Bird Watcher's General Store

The Best Way to Learn Bird Songs
09/02/11


Dear Bird Folks,

I recently borrowed some bird song CDs from the library. I wanted to match the songs I hear with their owners. The trouble is, there are 272 different birds on these CDs. The task would be easier if I knew which birds I am likely to hear in my backyard. Any help would be appreciated.

– Kathy, E. Dennis, MA

Not the Library, Kathy,

Do you know how dangerous it is to borrow bird books and CDs from the library? Stuff from the library is always covered with germs. And if you are talking about a “public” library, it’s even worse. Who knows how many members of the public touched those CDs before you. It’s like taking home a stack of used Petri dishes and passing them around to your family. Libraries are treacherous. Oh, okay, fine. It’s not true. Libraries are perfectly safe. With the recession going on I’m just a little sensitive about people “borrowing” bird books and CDs instead of buying them from hardworking merchants. I take it all back. You won’t get germs from borrowing CDs from a library. However, you’ll go blind if you feed breadcrumbs to birds instead of buying expensive birdseed. That’s a fact.

Which birds are you going to hear in your backyard? Probably not too many right now. It’s early September and most of the birds have stopped singing for the year. Birds use their songs to attract a mate and to announce a territory. Once the breeding season is over so is the singing. In addition, most birds are going through their annual molt right now. Molting birds can look a little ratty while they wait for their new feathers to grow in. The last thing birds want to do is draw attention to their rattiness by singing. In fact, September is a lousy time to even write about birdcalls. That’s a May topic. But since you took the time to write, Kathy, and I don’t have any other questions to answer this week, I’m going for it. We can pretend it’s May and that Memorial Day is coming up. That should confuse a few folks.

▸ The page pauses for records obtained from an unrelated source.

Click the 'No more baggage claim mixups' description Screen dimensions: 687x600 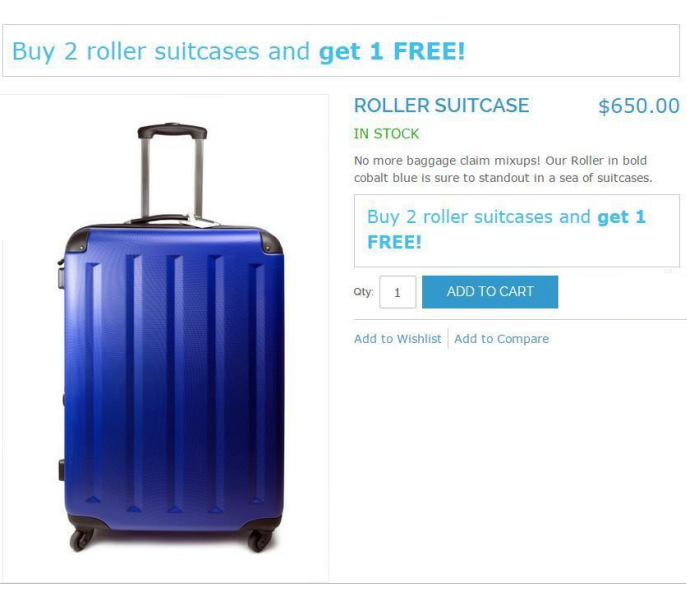[x=502, y=169]
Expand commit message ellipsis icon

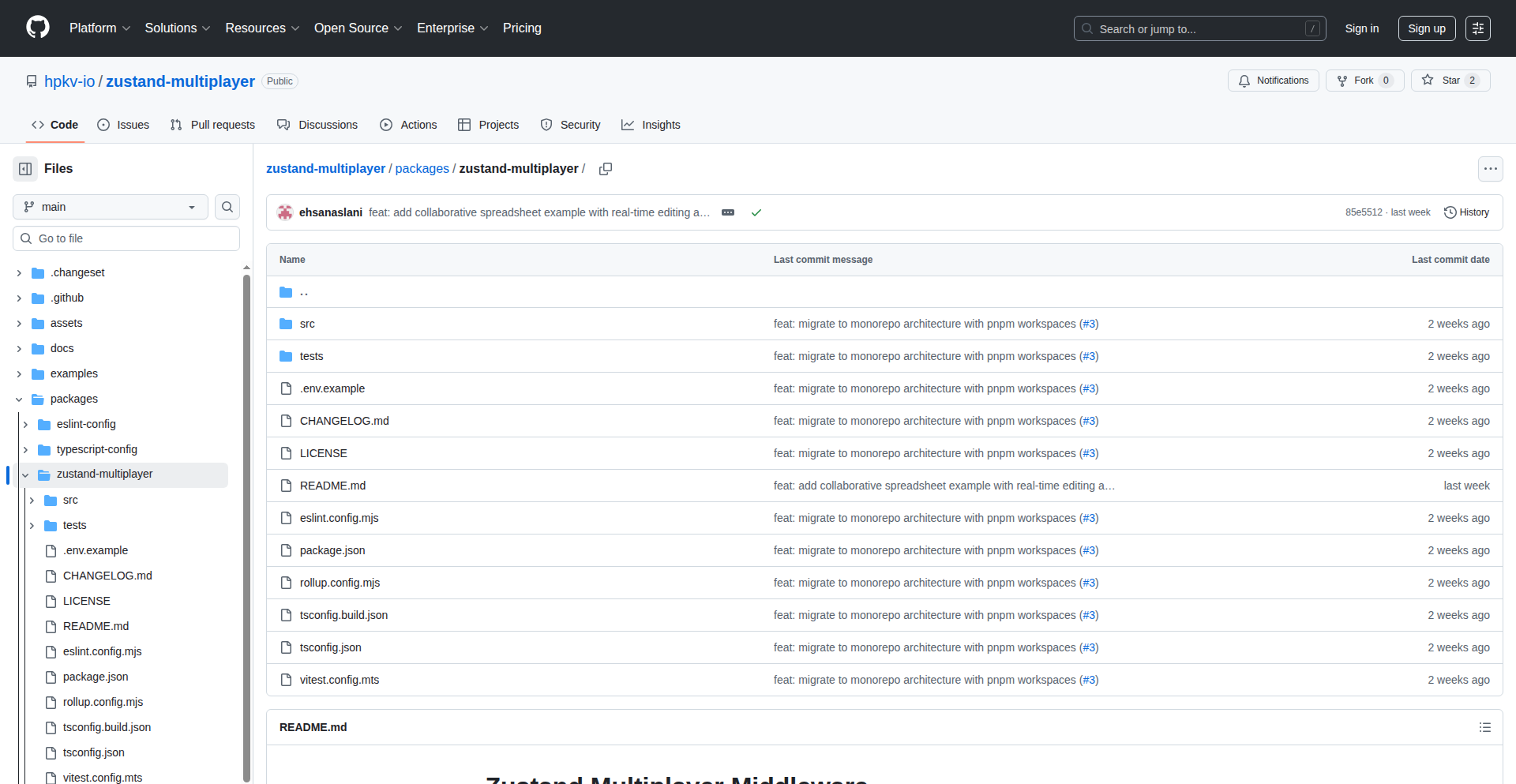[x=728, y=212]
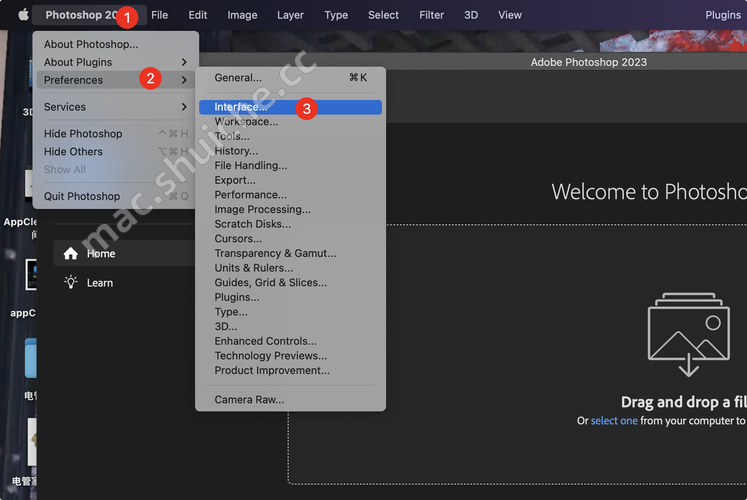Open the Filter menu in menu bar

point(432,15)
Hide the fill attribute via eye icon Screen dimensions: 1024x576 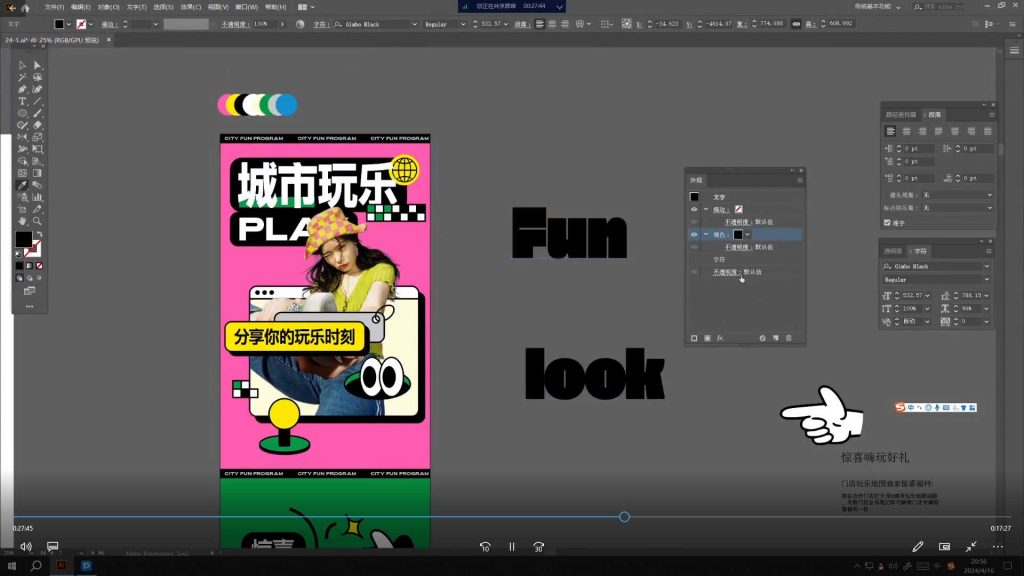694,234
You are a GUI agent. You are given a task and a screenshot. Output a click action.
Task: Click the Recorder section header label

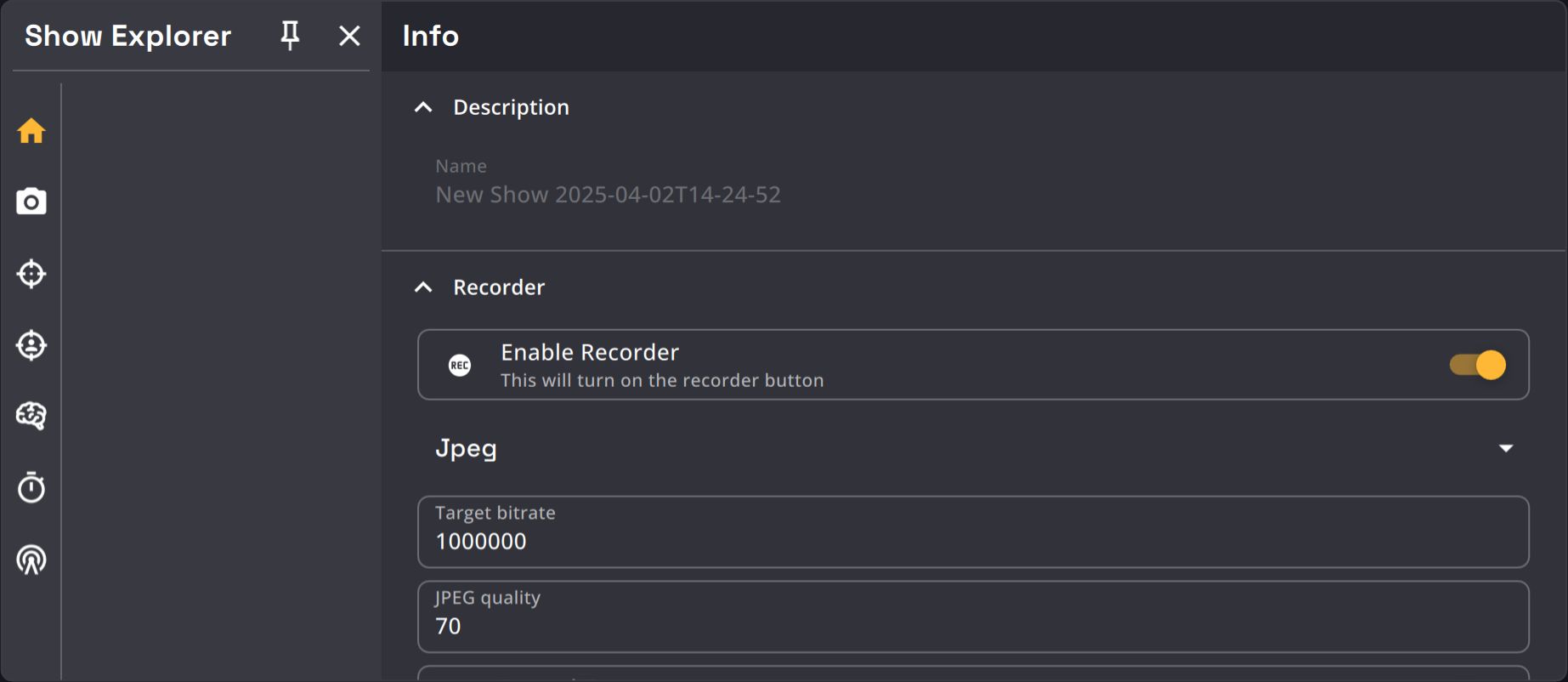499,287
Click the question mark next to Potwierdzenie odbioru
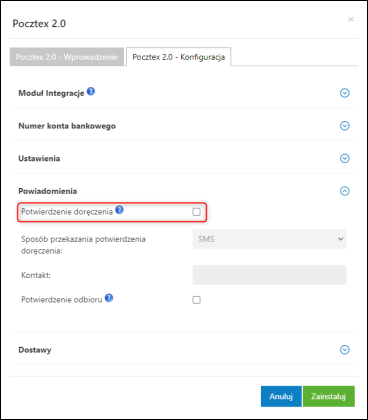This screenshot has width=368, height=420. pos(109,298)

When it comes to learning bird calls, I have one piece of advice: Go outside. Forget listening to CDs, free or otherwise. The best way to identify the sounds that birds make is to go outside and watch them sing. Really. I’ve listened to all of the recordings - from records (remember them?), to tapes (remember them?), to CDs and MP3s, but nothing helps me cement a call in my brain better than seeing the actual bird sing it. You might find this hard to believe, but I’m not a teenager; however, I still watch MTV and VH1. Why? (No, it’s not because I look like one of the guys on The Jersey Shore.) I find that seeing a music video on TV helps me identify the name of a band when I hear their song on the radio. The same theory applies to birdcalls. Seeing a bird sing makes all the difference.

Anytime I hear a strange bird song, I don’t run inside and start playing CDs. I track the bird down. Sometimes it takes me a few minutes, hours or even days to find the bird, but when I eventually find it I remember it forever. Every day people come into my shop with a “mystery” birdcall that they want me to help them identify. They say the bird is “driving them nuts.” I want to tell them to go find the bird, but being the well-mannered person I am, I always politely listen to them imitate the mystery song. Actually, I don’t listen to be polite. I enjoy watching folks stand in the middle of a crowded store, squawking like a jay or a mockingbird. It’s another way to help us make it through the recession.

Some people find mnemonic phrases a helpful way to learn birdcalls and songs. A few classic ones are the “Drink your tea” song of the Eastern Towhee and the “Old Sam Peabody” song of the White-throated Sparrow. We even sell something called a Tweeter Cheater, which is a list of mnemonic phrases designed to help us remember calls. But the trouble with mnemonics is that we all hear birds say different things. For example: The chickadee’s signature song is a clear two or three note whistle. Some people think the birds are saying “feee-bee,” while people like me hear “chi-ck-a-dee” and still others hear “cheeeese-burger.” (I’m not sure who came up with that one, but the person probably worked for McDonald’s.) If you want to use a phrase to help you remember a song, invent your own. My birding friend, Fahy, swears that Chestnut-sided Warblers say, “I want a Mitsubishi.” That weird phrase works just fine for her, but I find it hard to believe that any bird would want a Mitsubishi.

One last comment about bird recordings is that they can be misleading. Birds are a lot like people. The way they sing depends on where they are from and where the recording was made. Birds from New England don’t sound exactly like the ones from the South. Except birds from the South don’t ever say “y’all.” That even sounds weird to them. Even though I sell bird recordings, Kathy, I think fieldwork is the best way to learn their calls. But don’t worry about it now; the birds won’t be doing much singing until next spring. Then chickadees, cardinals, orioles, finches and titmice will all fill your yard with wonderful songs for you to learn. In the meantime, I suggest you wash your hands after touching those CDs from the library.